The Spacing Effect in ACT-R

Because this thesis is about the learning word pairs, only a small part of the ACT-R theory will be explained. A general description about ACT-R will be given and a more in depth description about the declarative memory module. The declarative memory module takes care of storing and retrieving facts from memory. In standard ACT-R this memory module did not account for the spacing effect.

After the adaption by Pavlik and Anderson (2005), the memory module could capture the effects of spacing. But first some knowledge about standard ACT-R is necessary to understand the spacing model in ACT-R.
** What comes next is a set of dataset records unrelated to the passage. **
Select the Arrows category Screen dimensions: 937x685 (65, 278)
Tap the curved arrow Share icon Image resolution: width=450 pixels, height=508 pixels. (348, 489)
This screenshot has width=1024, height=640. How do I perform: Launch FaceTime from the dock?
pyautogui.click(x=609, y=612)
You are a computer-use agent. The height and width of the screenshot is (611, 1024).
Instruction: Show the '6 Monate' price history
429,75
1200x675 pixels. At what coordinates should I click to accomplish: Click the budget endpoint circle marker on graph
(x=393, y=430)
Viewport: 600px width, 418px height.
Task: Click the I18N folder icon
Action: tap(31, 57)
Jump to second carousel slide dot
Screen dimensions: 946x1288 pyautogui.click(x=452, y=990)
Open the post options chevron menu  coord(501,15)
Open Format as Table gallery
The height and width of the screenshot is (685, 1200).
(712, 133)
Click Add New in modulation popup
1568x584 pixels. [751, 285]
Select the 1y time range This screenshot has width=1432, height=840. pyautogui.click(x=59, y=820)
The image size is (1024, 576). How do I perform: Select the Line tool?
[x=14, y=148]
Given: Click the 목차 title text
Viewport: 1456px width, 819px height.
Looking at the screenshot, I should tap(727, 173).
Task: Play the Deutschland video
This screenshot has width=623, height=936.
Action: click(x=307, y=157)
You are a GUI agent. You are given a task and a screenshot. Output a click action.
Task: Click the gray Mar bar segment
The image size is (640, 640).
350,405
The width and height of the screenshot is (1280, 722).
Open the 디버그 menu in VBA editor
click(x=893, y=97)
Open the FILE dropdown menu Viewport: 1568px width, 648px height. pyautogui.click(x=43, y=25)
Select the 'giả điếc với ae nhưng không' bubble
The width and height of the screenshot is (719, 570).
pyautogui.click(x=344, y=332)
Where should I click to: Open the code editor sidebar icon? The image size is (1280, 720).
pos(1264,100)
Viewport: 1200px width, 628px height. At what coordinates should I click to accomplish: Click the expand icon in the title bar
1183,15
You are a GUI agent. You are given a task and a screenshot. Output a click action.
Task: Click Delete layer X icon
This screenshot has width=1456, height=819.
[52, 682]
2.1 ACT-R: a Model of Cognition

ACT-R (Adaptive Character of Thought - Rational) (Anderson, 2007; Anderson et al., 2004) is an architecture of cognition. It describes how human knowledge is acquired and produced. The basic components in ACT-R are declarative and procedural knowledge. The declarative knowledge refers to facts and explicit knowledge. This kind of knowledge is represented by chunks, which are memory items or facts. Procedural knowledge on the other hand is rule-like and refers to implicit knowledge.

For example, production rules can specify how to retrieve and use declarative knowledge.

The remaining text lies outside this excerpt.